In the listing below, find the line with "1512x810 pixels." and the line with "You are a computer-use agent. The". Repeat those two lines and all lines between them exactly.

[Opening Data excerpts section]

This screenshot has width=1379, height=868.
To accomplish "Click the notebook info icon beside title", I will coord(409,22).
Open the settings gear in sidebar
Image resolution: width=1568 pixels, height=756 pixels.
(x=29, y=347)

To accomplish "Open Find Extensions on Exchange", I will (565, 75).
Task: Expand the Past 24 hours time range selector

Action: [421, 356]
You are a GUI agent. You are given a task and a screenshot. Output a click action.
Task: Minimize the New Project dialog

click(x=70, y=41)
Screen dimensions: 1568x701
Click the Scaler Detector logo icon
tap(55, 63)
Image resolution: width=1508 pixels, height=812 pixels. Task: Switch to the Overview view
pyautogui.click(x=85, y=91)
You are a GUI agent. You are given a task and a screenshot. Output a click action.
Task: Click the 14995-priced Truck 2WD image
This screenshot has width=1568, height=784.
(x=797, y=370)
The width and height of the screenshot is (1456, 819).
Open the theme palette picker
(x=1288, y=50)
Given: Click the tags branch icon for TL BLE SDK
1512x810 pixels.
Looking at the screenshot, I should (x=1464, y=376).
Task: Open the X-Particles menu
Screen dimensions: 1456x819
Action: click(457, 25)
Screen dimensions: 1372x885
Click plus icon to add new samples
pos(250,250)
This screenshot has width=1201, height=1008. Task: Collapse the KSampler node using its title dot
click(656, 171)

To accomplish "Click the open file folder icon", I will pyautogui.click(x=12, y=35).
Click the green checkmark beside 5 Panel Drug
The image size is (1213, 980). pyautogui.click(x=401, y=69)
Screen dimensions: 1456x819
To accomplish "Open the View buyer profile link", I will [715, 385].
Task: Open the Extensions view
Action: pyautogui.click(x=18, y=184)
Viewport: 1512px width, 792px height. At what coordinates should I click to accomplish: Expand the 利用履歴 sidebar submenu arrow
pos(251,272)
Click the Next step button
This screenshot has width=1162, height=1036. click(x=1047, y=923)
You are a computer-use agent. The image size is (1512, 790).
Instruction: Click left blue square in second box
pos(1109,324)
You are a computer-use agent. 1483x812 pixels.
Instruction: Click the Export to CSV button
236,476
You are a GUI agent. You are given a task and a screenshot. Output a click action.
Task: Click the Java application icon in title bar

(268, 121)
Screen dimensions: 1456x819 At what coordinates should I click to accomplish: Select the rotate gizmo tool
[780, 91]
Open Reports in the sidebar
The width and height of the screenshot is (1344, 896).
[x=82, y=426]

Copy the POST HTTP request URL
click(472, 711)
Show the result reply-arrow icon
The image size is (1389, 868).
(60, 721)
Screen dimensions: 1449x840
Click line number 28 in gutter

[Closing Data excerpts section]

**Task output:**
1512x810 pixels.
Looking at the screenshot, I should (x=1464, y=376).
Task: Open the X-Particles menu
Screen dimensions: 1456x819
Action: click(457, 25)
Screen dimensions: 1372x885
Click plus icon to add new samples
pos(250,250)
This screenshot has width=1201, height=1008. Task: Collapse the KSampler node using its title dot
click(656, 171)

To accomplish "Click the open file folder icon", I will pyautogui.click(x=12, y=35).
Click the green checkmark beside 5 Panel Drug
The image size is (1213, 980). pyautogui.click(x=401, y=69)
Screen dimensions: 1456x819
To accomplish "Open the View buyer profile link", I will [715, 385].
Task: Open the Extensions view
Action: pyautogui.click(x=18, y=184)
Viewport: 1512px width, 792px height. At what coordinates should I click to accomplish: Expand the 利用履歴 sidebar submenu arrow
pos(251,272)
Click the Next step button
This screenshot has width=1162, height=1036. click(x=1047, y=923)
You are a computer-use agent. The image size is (1512, 790).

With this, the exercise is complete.